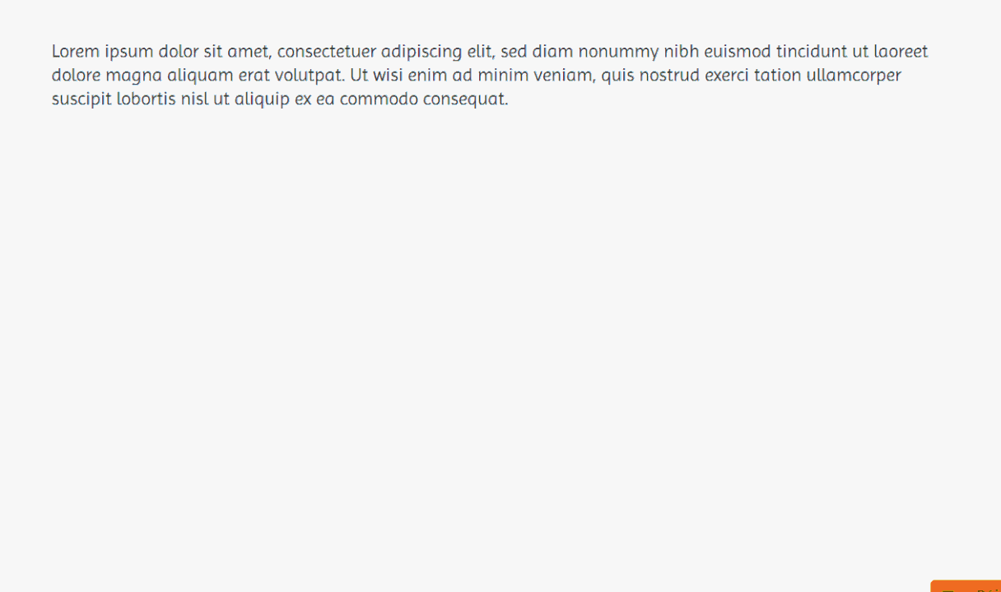Click the word "volutpat" in second line
1001x592 pixels.
point(307,76)
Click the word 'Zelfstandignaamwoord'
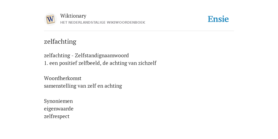Screen dimensions: 278x139 coord(102,55)

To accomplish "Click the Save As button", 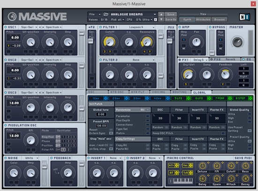I will pos(171,19).
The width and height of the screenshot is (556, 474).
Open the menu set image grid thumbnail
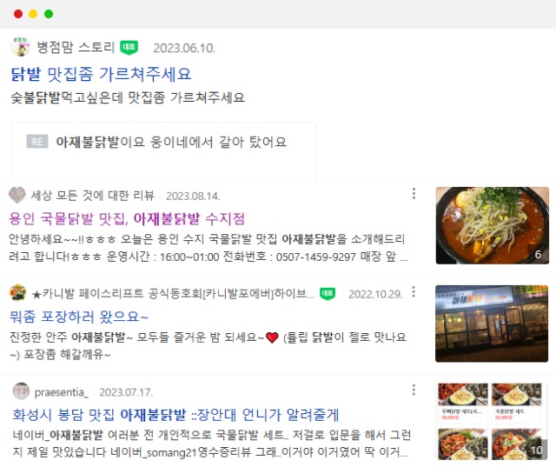(492, 422)
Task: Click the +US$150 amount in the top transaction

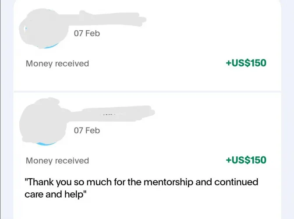Action: [x=246, y=63]
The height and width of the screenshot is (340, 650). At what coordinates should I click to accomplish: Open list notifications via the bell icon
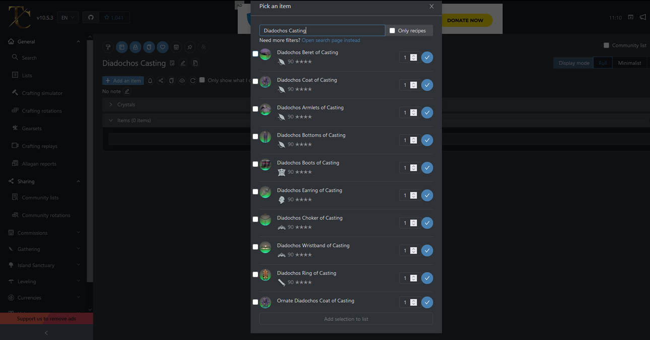coord(151,81)
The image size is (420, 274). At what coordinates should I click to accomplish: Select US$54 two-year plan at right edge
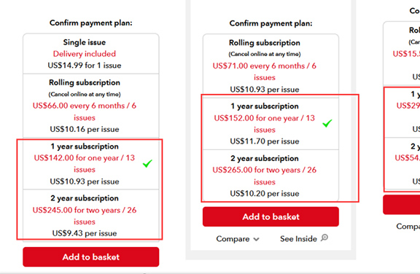pos(402,164)
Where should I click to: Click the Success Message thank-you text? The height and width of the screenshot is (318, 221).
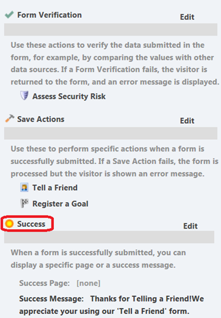pos(111,305)
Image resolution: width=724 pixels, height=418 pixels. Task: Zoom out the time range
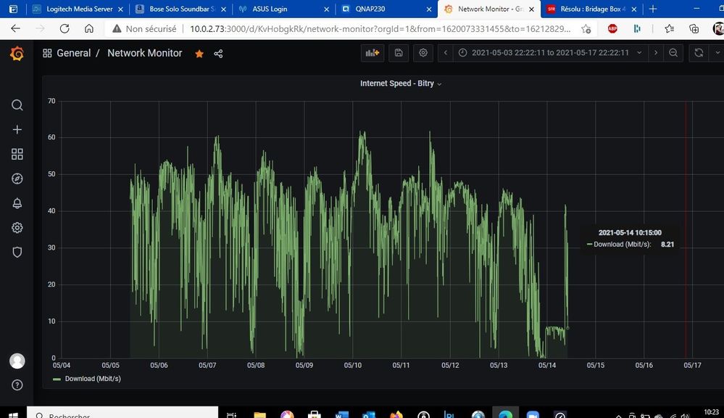coord(673,53)
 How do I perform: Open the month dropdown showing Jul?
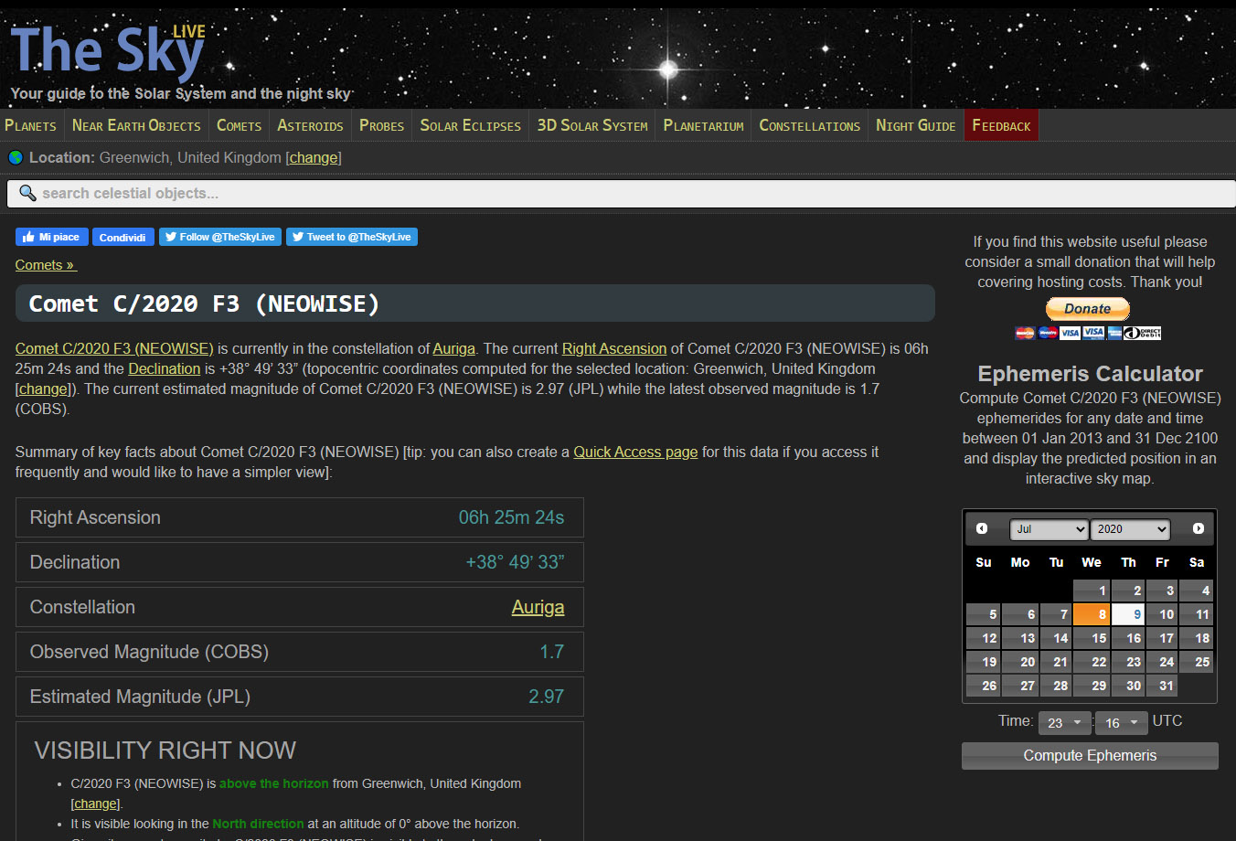pyautogui.click(x=1049, y=529)
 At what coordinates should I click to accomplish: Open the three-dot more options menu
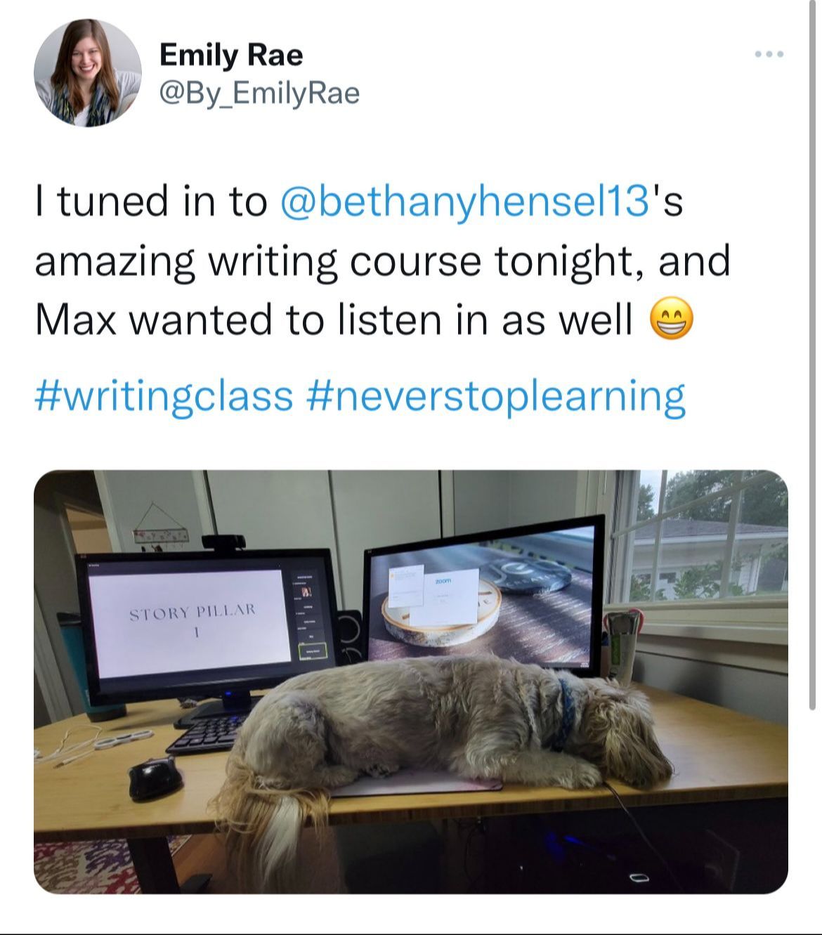(x=769, y=54)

• _Work request_: Give back exactly the lines from the line with "The image size" through the end of the material above, and omit every picture.

• _Output for this task_:
The image size is (420, 274). At what coordinates should I click to accomplish: Select US$54 two-year plan at right edge
pos(402,164)
Where should I click to: Click the Success Message thank-you text? The height and width of the screenshot is (318, 221).
pos(111,305)
Image resolution: width=724 pixels, height=418 pixels. Task: Zoom out the time range
coord(673,53)
 How do I perform: Open the month dropdown showing Jul?
pyautogui.click(x=1049, y=529)
 At what coordinates should I click to accomplish: Open the three-dot more options menu
(x=769, y=54)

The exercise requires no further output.